Extract to read:
######

That attitude is fading. Connected devices are already changing how we think and act. It’s especially noticeable as smart assistants and A.I. take on tasks big and small for us. Call them microtasks: Things like taking inventory in the fridge, turning on the radio or lights, reminding us that the dryer is done.
“The new solutions hitting the market now go beyond yes and no, or open and closed,” Allgood explains. “Let’s take an everyday example. Your commute. Today, you can find where the bus is, what the estimated time of arrival might be, and what the past occupancy has been. Leveraging additional data, machine learning, and basic occupancy data, we can now see exactly how many seats are available, and if there’s room for your bike, ultimately saving you a wasted trip to the bus stop.”
Putting true smarts in smart homes
At CES 2020, we saw an array of heretofore unconnected devices added to the IoT world, including connected and intelligent kitchen and bath fixtures like Kohler’s Sensate, a voice-activated faucet that can dispense precise amounts of liquid on command. Say “dispense three cups of water” and Sensate handles it while you go back to sautéing your onions.
“To me, that’s evidence that we’re finally at that inflection point and fulfilling the promise of smart homes: Intelligent living spaces that take care of us instead of the other way around,” Koenig said.
But it’s still a promise, despite the rosy picture of the smart home painted by companies that make voice assistants such as Google and Amazon. In their commercials, you can simply speak a command and have your house react, either by locking the door behind you and arming an alarm when you leave or flashing the lights in the living room to let you know the dryer is done. We aren’t there today, despite these commercials, but by getting the final components of the home online, we’re moving toward that world.
What’s next for the smart home? The bones of the home will have embedded sensors in the roof, Koenig speculated, providing value for risk mitigation and insurance companies. Maybe in the future, you won’t have to have a roofing guy come out after a storm to assess damage — the roof might just report where it’s damaged.
Making sense of it all
2020 will bring the first big advancements in what I call phase 3 of the IoT transformation: Using A.I. to process the unfathomably large amounts of data streaming out of these networked devices and leveraging it in meaningful ways.
Consider the progress we’ve made from the days of paper maps, which never really fit back in the glove box anyway. Moving maps to our phones and GPS devices was a good start, but it’s only by networking multiple phones together that the real power of mapping is unlocked. Using millions of cellphones, Waze and other mapping apps can identify speed traps and accidents, reroute us around slow spots, and generally make maps work better.

######

Data:
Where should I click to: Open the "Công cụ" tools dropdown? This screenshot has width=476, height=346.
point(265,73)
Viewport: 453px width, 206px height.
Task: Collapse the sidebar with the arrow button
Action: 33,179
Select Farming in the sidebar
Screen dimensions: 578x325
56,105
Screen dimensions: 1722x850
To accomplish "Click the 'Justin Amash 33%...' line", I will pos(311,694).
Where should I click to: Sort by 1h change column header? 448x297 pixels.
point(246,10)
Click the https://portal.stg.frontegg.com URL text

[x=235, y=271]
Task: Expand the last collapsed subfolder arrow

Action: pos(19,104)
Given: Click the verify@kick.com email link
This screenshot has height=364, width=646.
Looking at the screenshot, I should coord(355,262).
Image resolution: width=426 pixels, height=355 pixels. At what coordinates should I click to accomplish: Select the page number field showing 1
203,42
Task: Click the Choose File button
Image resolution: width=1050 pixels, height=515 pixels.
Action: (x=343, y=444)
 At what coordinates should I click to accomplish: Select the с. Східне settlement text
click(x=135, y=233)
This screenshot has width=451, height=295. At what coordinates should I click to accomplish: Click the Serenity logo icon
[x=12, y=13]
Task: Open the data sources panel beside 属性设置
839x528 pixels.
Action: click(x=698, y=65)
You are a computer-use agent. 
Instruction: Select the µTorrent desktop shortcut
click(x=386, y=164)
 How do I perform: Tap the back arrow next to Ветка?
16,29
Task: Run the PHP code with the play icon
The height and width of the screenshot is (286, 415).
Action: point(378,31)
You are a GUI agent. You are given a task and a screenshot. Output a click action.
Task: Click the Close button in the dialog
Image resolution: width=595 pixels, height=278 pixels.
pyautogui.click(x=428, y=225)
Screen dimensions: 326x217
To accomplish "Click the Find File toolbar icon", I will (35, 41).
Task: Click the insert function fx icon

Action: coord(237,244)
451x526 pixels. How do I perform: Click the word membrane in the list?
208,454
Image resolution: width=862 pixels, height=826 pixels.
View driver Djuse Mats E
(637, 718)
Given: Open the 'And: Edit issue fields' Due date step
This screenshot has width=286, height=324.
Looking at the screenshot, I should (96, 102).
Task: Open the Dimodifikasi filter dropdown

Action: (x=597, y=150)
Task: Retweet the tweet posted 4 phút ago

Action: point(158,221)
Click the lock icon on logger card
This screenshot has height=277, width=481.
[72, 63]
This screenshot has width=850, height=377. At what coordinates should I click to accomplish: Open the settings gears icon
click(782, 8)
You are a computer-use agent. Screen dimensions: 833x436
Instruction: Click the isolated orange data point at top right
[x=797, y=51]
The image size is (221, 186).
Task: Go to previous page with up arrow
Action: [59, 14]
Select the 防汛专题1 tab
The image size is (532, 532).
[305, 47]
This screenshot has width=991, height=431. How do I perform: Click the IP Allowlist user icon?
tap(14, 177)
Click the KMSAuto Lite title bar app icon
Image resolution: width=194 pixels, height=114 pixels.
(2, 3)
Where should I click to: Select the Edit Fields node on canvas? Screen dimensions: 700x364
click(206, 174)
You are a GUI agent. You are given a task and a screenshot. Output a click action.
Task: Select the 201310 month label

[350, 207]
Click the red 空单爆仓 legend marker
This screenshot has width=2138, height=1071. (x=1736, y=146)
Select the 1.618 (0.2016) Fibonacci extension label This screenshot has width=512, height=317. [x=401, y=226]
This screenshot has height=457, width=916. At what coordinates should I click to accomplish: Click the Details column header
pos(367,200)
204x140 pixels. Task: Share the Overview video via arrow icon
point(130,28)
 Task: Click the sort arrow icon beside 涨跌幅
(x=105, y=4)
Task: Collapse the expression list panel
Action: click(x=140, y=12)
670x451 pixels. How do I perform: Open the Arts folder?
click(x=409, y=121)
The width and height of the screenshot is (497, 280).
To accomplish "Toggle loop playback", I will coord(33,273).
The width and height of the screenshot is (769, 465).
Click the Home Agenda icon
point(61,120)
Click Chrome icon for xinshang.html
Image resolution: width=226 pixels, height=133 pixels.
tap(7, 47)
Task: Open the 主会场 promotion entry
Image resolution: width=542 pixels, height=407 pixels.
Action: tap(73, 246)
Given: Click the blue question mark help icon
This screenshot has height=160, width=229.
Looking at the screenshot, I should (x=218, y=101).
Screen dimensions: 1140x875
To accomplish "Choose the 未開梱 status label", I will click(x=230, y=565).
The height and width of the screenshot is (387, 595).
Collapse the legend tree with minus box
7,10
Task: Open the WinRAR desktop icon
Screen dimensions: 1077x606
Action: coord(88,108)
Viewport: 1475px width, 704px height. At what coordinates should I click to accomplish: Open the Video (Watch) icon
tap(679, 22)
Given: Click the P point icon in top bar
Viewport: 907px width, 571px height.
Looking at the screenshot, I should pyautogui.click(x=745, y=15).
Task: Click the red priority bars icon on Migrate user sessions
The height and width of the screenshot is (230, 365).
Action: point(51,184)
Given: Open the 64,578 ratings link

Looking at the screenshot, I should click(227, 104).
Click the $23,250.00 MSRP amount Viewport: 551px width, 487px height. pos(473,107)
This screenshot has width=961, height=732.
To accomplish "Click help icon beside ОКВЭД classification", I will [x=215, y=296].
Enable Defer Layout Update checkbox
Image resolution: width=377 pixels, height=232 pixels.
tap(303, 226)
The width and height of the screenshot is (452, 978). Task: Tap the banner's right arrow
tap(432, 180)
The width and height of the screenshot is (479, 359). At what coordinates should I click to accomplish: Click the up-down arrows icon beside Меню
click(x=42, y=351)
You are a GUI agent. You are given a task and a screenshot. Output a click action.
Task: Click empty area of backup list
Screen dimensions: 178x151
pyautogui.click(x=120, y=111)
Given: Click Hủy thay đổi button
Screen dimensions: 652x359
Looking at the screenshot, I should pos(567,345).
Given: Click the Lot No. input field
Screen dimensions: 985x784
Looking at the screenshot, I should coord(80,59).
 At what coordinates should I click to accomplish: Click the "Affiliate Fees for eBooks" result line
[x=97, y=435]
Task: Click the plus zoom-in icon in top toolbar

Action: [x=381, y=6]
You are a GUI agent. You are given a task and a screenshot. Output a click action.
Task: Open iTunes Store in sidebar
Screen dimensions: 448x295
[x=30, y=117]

######

Task directions: Can you reproduce the connected-devices text word for word from "Making sense of" up to and including "in meaningful ways."? Rely only on the connected-devices text.

Expected output:
Making sense of it all
2020 will bring the first big advancements in what I call phase 3 of the IoT transformation: Using A.I. to process the unfathomably large amounts of data streaming out of these networked devices and leveraging it in meaningful ways.